[Opening TEXT FOR ANALYSIS section]

Have You Ever Considered Working Online Instead of Eating Cat Food in Your Trailer Home All Day?
FROM THE ACTION JOBS REPORT NEWS DESK
Well, area woman Mary Jo Stanton never had until randomly mashing her sweaty, ham fists into the keyboard of her brother-in-law Ray’s computer and ordering a course called Paulie Pumpkins’ Golden Streams of Unlimited Income. Before she knew it, Mary Jo had discovered a way to supplement her monthly welfare check and to keep her entire family flush in NASCAR commemorative plates and risky abortion procedures.
“After discovering the Pumpkins’ system, I suck black dick because I WANT to, not because I HAVE to.”
After hearing Mary Jo loudly and severely discipline her cats, we here at the Action Jobs Report News Desk decided to feature her story in our totally legitimate weekly consumer report. During our citizens’ band radio interview, she told me her amazing story. “I actually make about $3,000-$4,000 a month working online. Added to my welfare check, it’s enough to comfortably replace the income I used to earn as docent at the Creationist Museum, especially since I only work 1-2 seconds a month from home.”
Working online has been a financial windfall for Mary Jo, who has spent nearly the last two decades making zero effort to find a job. “True, I was fired back in ’91 after getting caught blowing black guys in the Creationist Museum planetarium. But it seems to me that my Jesus-burner, asshole boss Glenn should have been more concerned with where that daughter-fucker Adam found his extra wives than with the contre-tierce parry-party raging in my mouth behind the ’God’s Cavefish Design’ exhibit in the Palm Sunday plaza.”

[Closing TEXT FOR ANALYSIS section]

> _INSTRUCTIONS_
(a) Summarize the mock news report in three sentences.
(b) Retype the records from the line containing "What do you" through the end of the records, both ends included, leaving out the pictures.

[Opening MATERIAL TO PROCESS section]

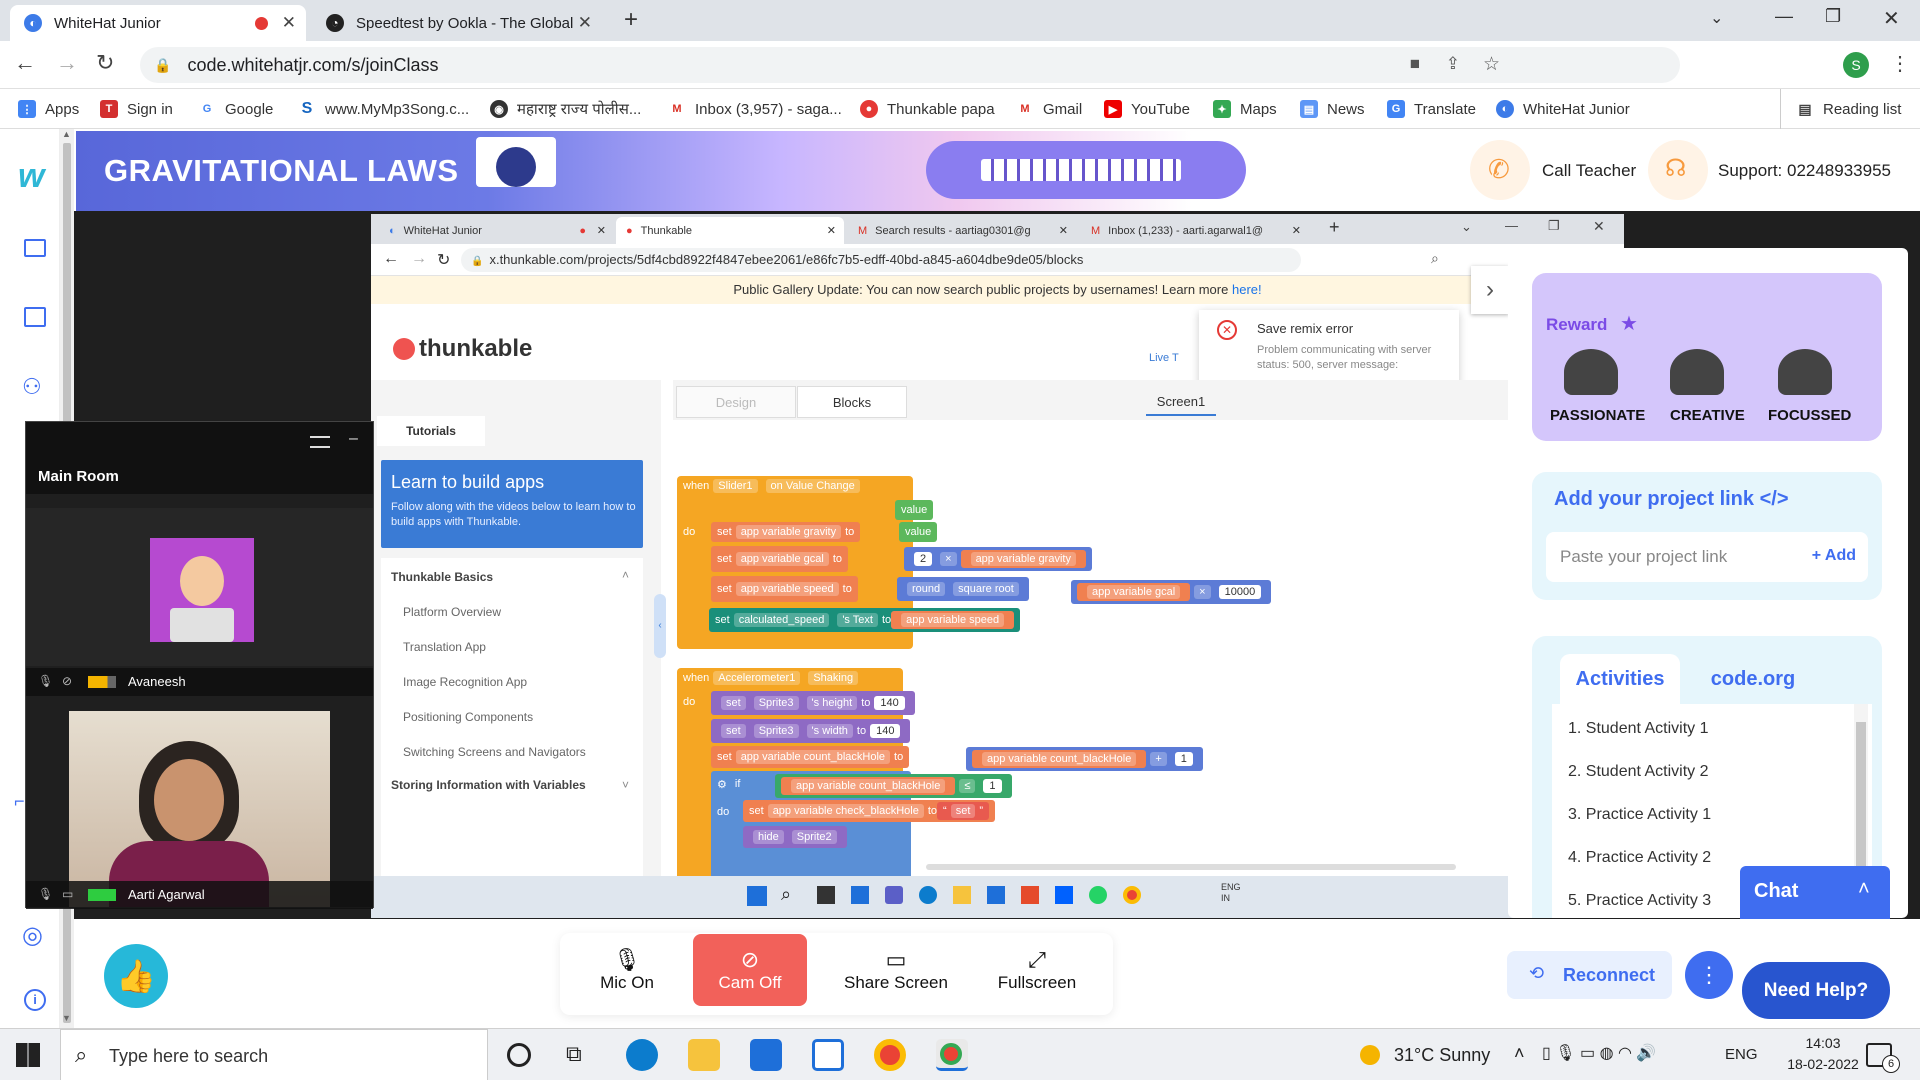 This screenshot has height=1080, width=1920. Describe the element at coordinates (1742, 1054) in the screenshot. I see `language-indicator: ENG` at that location.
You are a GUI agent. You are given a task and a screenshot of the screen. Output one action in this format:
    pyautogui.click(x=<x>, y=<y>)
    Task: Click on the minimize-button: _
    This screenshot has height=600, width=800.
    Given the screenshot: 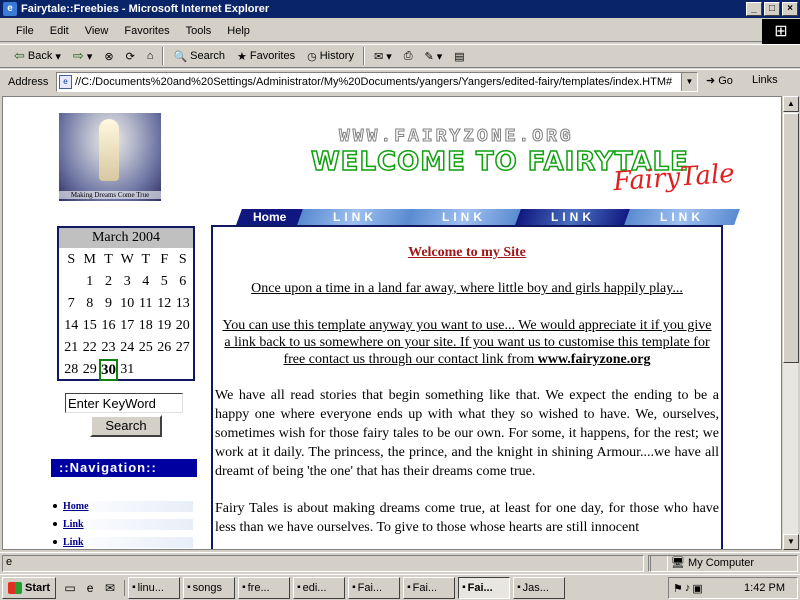 What is the action you would take?
    pyautogui.click(x=754, y=9)
    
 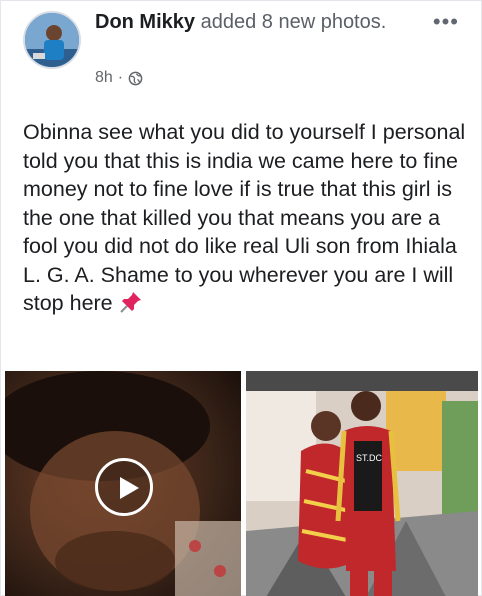 What do you see at coordinates (124, 487) in the screenshot?
I see `play-icon` at bounding box center [124, 487].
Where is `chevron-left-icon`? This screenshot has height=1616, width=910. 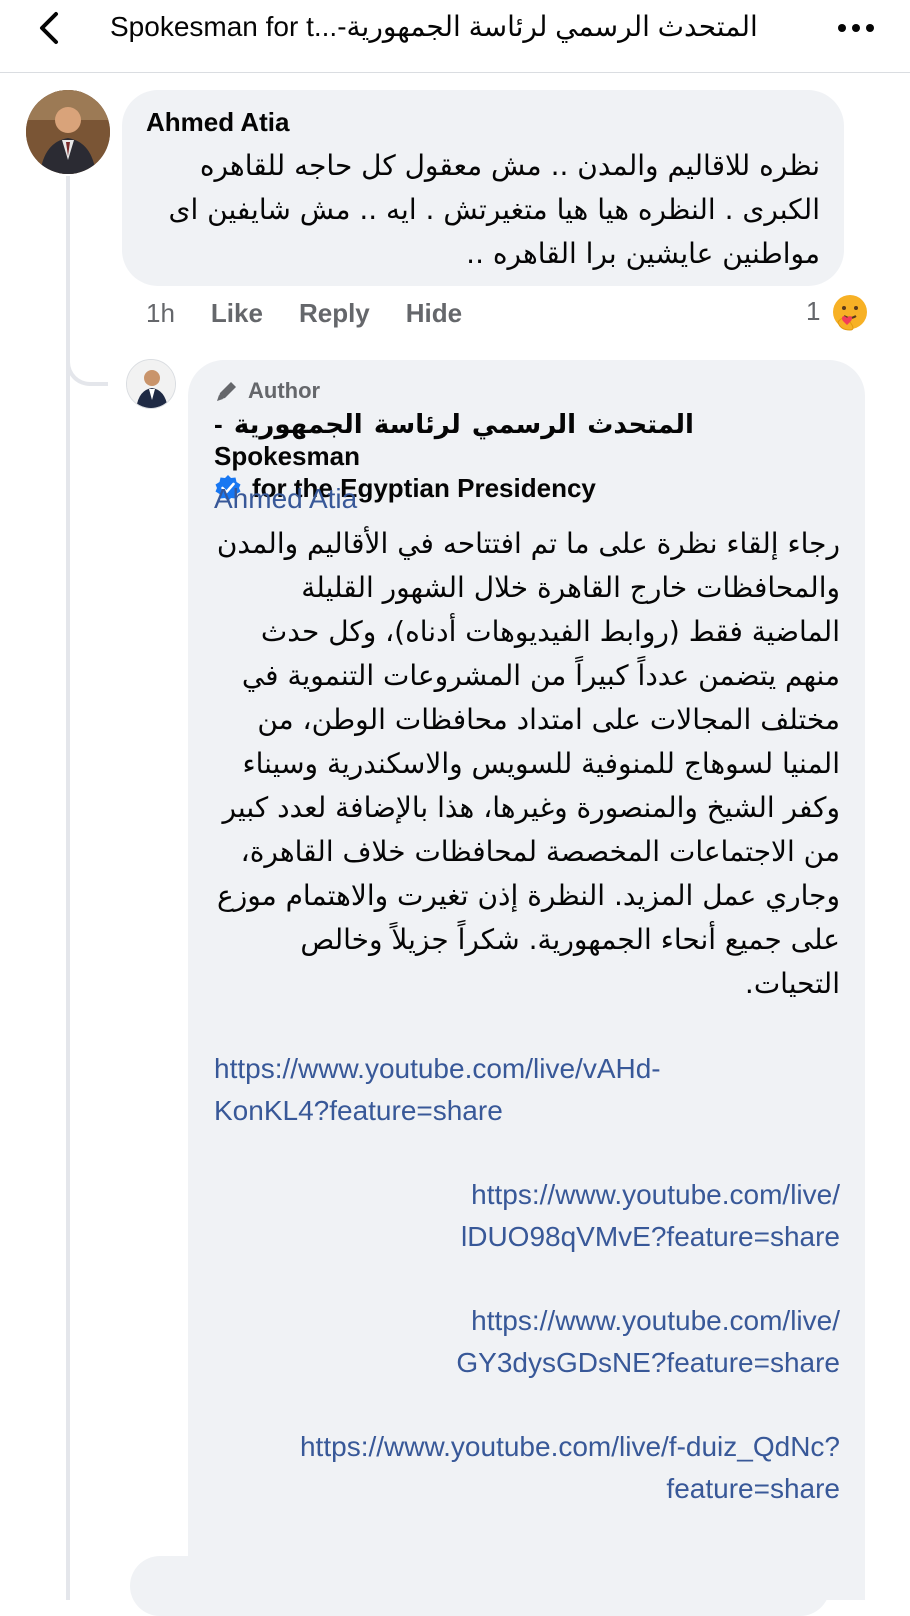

[Closing MATERIAL TO PROCESS section]

> _SOLUTIONS PER TASK_
(a) Mary Jo Stanton ordered a course called Paulie Pumpkins' Golden Streams of Unlimited Income on her brother-in-law Ray's computer and found a way to supplement her monthly welfare check. She says she makes about $3,000-$4,000 a month working online, though she works only 1-2 seconds a month from home. Fired in '91 from her job as a docent at the Creationist Museum, she has spent nearly two decades making no effort to find a job.

(b)
  What do you see at coordinates (124, 487) in the screenshot?
I see `play-icon` at bounding box center [124, 487].
Where is `chevron-left-icon`? This screenshot has height=1616, width=910. 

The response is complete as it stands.